Employers must act quickly to recruit skilled workers from the EU

skilled workers

Mini Setty, partner at Langleys Solicitors, explains why employers need to act quickly if they want to avoid falling foul of Brexit-related barriers to recruitment skilled workers from the EU

While taking steps to mitigate against the massive economic consequences of coronavirus has captured most employers’ attention in 2020, recent headlines have served as a stark reminder that the full consequences of Brexit are just around the corner.

The finer details of many aspects of the UK’s divorce from Europe are still being hammered out by Boris Johnson and his EU counterparts. But some things are already clear, not least the impact that separation is going to have on the movement of talent between territories which have been without barriers for decades. The biggest change is that from 1 January 2021, freedom of movement for EU nationals will end and they will be subject to immigration control. EU citizens will need immigration permission to live, work and study in the UK. This means that recruiters potentially seeking skilled workers from within the EU will have to move quickly.

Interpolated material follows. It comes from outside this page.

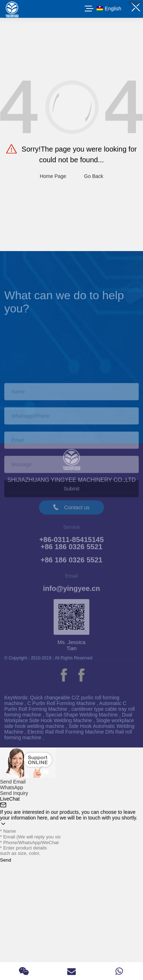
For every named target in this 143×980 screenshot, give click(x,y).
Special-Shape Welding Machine (82, 714)
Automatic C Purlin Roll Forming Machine (65, 706)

From 2021, it will no longer be possible to assume that a new recruit based within the EU will be able to take up employment in the UK. Given how long it can sometimes take to find the right talent, particularly where there is an element of competition for certain skills, employers will now need to act now if they are to avoid a skills shortage. This is certainly true of northern tech businesses, which must work hard to attract good people to travel beyond London and the south-east of England. With so many variables to consider when attempting to attract talent to the locations which provide a home to many of our own clients (we have offices in York and Lincoln) employers need to think quickly to prevent a skills gap in their workforce.

Furthermore, many more businesses than has previously been the case will now be submitting applications for sponsor licences, opening the potential for a significant backlog and delays in administration.

So what do employers need to know?

The UK Government is introducing a new points-based immigration system from 2021. It will treat EU and non-EU citizens equally and aims to attract people who can contribute to the UK’s economy. The new points-based system will include a route for skilled workers who have a job offer from an approved employer sponsor. To be eligible to seek employment in the UK, potential recruits will need to be accepted for employment at a required skill level loosely comparable to A Levels; will need to speak English; and will need to be taking employment that pays the threshold salary of £25,600 (or lower in certain circumstances).

For skilled EU and non-EU workers to be able to gain permission to enter the UK for work purposes, they will need to obtain a Tier 2 visa.

Businesses that are considering hiring non-UK talent and have not yet registered to become a licensed sponsor should do so now. For most work routes, sponsors must undergo checks to demonstrate they are a genuine business, are solvent, and that the roles they wish to recruit into are genuine and meet the salary and skills requirements. Sponsors must also pay a licence fee and ensure they act and behave in a way which is conducive to the wider public good.

In addition, sponsors must also pay the immigration health surcharge to cover the cost of an employee’s medical insurance during their time in the UK. From October, this will cost £624.

Senior personnel and key users of the sponsor licence service must undergo criminality and other security checks. Educational institutions are also required to hold educational oversight from an appropriate body, meet an annual Basic Compliance Assessment and undergo additional scrutiny where they wish to teach children.

There is some good news in that there is no cap on the number of skilled workers that will be able enter the UK as Tier 2 visa route. In addition, the Government acknowledges that attracting the services of some highly skilled workers will be a vital building block for the UK economy. A route for a capped number of highly skilled workers is being explored but will not be open from January 2021.

The UK Government has also announced a Global Talent immigration route designed to increase the country’s attractiveness to highly skilled individuals with specialist skills. The route is designed to attract recognised global leaders, and the leaders of tomorrow in science, humanities, engineering, the arts (including film, fashion design and architecture) and digital technology, enriching the UK’s knowledge, economy and society. Top scientists and researchers are able to benefit from a quicker endorsement process as part of a fast track STEM scheme.

Special measures are also being introduced to provide a means for academic talent, including overseas students who have graduated from a UK university, can remain in this country to start a career.

Employers should consider that the Home Office plans to open key routes from Autumn 2020 so that migrants can start to apply for ‘settled status’ ahead of the system taking effect.

With so much at stake, organisations should prepare now by checking the need to apply for a sponsor licence. They should also understand how the points-based system works, and start planning their budget for recruitment.